Original Comment by: Jon
I read this site out of interest as both gamer and a programmer, though the programming I do isn't games. I'm a huge fan of formalized design and implementation process. That's how my CRM project team changed a typical 9-to-7-and-then-9-to-midnight day into a more manageable 9-to-5.
Identify a feature as fundamentally stupid, flawed, or impossible?
ROI: you don't waste the time coding, debugging, trying to salvage wasted effort. You may be able to refine the feature without wasting time implementing it the bad way first.
Identify a cleaner, easier, simpler way to implement a feature?
ROI: less code means better performance, portability, less time spent debugging. If someone else has to look at the code for your feature they'll get up to speed more quickly.
Identify functionality you can add to a feature free or with minimal effort?
ROI: your feature's better.
Identify all your integration points and solve API snags before anyone's written a line of code?
ROI: API changes waste time, more or less depending on your programming language and the importance of the change, and are often a headache in source control.
Figure out everyone's tasks and timelines before implementation starts?
ROI: no developers blocked on code that someone else hasn't written up yet, no resource-allocation panic as the deadline looms and you're trying to split outstanding tasks up and assign the parts to unfamiliar developers. Even if it does come down to that, at least the new developer's got an authoritative design doc for reference.
Planning for shorter work days?
ROI: Happy, less-stressed programmers care more about the app (game in your case) they're working on. They use fewer ugly hacks to make things work, and introduce fewer bugs from programming while sleep-deprived. They don't turn a blind eye on bugs and flaws in order to get their feature complete, and can take a little extra time to fix it.
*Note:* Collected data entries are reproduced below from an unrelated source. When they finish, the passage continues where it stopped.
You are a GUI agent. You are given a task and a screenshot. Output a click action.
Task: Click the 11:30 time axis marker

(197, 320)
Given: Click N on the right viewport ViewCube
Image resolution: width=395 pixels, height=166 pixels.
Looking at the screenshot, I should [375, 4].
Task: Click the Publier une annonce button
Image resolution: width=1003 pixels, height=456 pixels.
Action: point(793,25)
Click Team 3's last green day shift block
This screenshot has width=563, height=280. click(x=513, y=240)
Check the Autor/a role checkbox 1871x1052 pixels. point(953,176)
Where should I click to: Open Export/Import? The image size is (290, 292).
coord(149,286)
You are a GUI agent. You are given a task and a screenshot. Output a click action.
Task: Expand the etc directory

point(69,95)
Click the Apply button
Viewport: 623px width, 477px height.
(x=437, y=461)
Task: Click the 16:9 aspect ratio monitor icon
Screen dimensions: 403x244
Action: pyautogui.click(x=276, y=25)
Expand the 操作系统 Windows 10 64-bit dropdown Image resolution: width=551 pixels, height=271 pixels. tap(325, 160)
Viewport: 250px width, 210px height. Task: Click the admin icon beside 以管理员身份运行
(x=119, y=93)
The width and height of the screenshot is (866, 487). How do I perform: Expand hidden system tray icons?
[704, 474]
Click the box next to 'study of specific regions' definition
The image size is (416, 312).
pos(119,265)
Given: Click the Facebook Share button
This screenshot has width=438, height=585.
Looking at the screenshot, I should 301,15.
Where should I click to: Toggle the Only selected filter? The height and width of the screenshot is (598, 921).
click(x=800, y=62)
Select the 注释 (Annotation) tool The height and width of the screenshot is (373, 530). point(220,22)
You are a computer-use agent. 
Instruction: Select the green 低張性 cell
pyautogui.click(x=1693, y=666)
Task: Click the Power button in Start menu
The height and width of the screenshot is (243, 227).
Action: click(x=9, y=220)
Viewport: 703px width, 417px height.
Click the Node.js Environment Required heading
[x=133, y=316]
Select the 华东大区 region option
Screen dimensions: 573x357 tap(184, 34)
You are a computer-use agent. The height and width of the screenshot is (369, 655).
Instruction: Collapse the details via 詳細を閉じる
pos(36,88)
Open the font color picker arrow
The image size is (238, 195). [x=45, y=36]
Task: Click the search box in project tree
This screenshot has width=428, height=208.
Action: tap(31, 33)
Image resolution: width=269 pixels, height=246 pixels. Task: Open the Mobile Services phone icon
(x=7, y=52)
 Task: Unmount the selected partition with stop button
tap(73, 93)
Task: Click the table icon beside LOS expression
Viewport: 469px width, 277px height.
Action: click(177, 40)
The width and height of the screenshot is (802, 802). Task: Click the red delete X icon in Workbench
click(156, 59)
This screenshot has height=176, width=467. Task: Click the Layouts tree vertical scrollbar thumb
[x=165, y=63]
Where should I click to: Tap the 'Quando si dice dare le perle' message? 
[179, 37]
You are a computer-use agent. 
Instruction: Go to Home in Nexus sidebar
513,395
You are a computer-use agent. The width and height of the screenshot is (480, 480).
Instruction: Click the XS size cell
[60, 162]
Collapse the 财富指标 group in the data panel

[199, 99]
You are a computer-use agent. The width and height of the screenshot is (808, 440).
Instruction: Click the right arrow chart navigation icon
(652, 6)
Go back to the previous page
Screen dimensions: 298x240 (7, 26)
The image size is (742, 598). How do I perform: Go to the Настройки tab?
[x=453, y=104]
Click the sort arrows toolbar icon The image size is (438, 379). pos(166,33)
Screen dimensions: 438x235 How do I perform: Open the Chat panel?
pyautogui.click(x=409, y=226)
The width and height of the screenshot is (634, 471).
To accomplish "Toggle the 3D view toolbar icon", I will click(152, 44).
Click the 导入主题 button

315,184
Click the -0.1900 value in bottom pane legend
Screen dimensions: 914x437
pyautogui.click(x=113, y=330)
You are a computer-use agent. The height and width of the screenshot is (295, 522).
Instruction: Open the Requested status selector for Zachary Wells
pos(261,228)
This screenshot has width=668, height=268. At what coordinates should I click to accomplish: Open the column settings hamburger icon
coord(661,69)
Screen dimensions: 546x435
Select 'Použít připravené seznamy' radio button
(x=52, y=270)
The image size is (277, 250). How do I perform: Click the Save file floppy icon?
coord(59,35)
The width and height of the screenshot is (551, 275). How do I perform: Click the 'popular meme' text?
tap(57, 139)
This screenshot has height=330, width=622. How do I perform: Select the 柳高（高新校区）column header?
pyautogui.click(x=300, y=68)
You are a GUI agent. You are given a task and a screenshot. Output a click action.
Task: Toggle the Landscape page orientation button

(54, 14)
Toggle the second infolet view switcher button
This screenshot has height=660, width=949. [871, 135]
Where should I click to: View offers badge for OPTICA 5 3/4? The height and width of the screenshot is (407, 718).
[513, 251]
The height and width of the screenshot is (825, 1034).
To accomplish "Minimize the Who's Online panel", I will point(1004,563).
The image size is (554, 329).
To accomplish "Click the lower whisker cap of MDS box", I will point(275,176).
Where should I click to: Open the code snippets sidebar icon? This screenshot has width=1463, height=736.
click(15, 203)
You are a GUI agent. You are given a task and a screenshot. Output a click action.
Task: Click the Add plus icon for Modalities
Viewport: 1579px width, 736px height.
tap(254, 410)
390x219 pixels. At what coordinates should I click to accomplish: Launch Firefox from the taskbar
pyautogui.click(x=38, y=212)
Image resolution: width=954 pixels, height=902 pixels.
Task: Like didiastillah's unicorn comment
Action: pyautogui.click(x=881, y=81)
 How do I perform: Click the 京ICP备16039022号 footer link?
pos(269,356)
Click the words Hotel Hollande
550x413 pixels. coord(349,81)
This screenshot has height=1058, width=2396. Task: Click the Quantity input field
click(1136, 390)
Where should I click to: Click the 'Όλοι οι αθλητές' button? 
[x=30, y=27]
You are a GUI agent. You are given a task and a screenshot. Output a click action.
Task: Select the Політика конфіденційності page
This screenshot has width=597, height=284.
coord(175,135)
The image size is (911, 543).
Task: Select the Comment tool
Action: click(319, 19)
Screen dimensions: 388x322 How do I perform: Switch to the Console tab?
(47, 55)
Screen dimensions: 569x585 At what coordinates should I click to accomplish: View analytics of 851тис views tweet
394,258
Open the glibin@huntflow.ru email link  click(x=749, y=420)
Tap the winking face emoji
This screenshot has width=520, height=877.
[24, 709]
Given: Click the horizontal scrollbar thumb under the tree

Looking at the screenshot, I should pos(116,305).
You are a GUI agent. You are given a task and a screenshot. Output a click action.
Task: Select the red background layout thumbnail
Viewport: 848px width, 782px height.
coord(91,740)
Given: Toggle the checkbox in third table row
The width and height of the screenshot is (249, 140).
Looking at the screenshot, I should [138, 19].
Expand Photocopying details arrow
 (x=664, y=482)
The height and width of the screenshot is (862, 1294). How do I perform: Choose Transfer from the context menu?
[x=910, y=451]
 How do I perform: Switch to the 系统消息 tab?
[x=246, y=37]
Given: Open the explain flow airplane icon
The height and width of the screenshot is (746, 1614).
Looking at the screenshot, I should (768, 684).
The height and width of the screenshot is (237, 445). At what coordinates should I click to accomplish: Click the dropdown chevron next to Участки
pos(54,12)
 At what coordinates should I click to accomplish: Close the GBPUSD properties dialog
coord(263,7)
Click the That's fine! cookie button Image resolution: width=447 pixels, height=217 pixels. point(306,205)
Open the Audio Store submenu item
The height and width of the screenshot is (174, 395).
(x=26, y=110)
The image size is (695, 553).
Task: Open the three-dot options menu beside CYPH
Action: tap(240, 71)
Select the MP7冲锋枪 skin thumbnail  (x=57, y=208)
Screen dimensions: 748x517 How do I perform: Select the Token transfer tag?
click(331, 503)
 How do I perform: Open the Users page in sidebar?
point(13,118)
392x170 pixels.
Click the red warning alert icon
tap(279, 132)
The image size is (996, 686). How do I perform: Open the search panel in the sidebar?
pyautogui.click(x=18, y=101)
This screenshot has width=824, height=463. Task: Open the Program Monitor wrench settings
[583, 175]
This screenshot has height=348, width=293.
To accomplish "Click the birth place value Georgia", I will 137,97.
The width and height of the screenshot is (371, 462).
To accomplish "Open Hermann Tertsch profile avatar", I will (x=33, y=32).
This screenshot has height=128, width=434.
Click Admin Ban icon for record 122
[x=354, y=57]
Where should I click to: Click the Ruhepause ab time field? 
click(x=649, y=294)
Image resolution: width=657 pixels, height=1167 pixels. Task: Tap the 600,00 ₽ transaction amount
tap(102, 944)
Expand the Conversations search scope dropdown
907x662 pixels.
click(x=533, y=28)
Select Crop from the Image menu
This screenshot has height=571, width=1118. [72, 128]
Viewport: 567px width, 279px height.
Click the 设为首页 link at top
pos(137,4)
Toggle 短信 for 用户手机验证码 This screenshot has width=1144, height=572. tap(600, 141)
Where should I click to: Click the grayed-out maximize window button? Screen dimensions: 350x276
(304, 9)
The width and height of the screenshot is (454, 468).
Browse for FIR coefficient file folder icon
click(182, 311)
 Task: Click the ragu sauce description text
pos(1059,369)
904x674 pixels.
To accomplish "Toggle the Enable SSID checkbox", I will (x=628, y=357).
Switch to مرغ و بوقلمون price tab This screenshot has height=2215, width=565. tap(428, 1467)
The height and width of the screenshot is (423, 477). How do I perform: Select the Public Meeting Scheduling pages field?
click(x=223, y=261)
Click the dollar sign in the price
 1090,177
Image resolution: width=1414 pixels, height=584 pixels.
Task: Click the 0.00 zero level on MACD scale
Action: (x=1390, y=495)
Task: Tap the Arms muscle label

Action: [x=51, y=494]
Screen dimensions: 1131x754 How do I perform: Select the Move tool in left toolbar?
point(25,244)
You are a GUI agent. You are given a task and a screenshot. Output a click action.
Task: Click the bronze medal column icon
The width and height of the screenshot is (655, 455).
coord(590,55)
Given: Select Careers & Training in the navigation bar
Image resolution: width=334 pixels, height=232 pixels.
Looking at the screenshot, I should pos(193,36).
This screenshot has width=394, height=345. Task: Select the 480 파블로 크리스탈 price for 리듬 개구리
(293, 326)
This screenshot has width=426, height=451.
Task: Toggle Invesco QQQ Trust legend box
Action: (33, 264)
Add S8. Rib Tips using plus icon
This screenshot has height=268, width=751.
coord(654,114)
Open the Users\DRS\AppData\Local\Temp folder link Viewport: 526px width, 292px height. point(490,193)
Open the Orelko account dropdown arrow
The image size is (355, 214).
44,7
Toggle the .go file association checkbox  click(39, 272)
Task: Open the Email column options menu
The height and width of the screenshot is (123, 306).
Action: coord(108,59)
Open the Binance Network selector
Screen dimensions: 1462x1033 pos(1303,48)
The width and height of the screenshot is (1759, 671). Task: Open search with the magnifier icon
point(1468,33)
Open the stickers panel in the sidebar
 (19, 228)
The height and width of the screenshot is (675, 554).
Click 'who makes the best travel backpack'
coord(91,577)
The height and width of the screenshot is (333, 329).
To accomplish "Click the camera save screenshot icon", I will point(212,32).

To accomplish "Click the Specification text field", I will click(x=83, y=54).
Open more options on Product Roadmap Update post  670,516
1000% ROI... can adding one day of feature scoping, detailed design, or design review to your timeline save 10 from the other end? I don't know about worst-case, but I've been through scenarios where we didn't do any of this stuff successfully. Yeah I can think of a couple cases where spending a day on Word or conference calls could have - or better yet sometimes did - save two work-weeks of implementation / integration / debugging.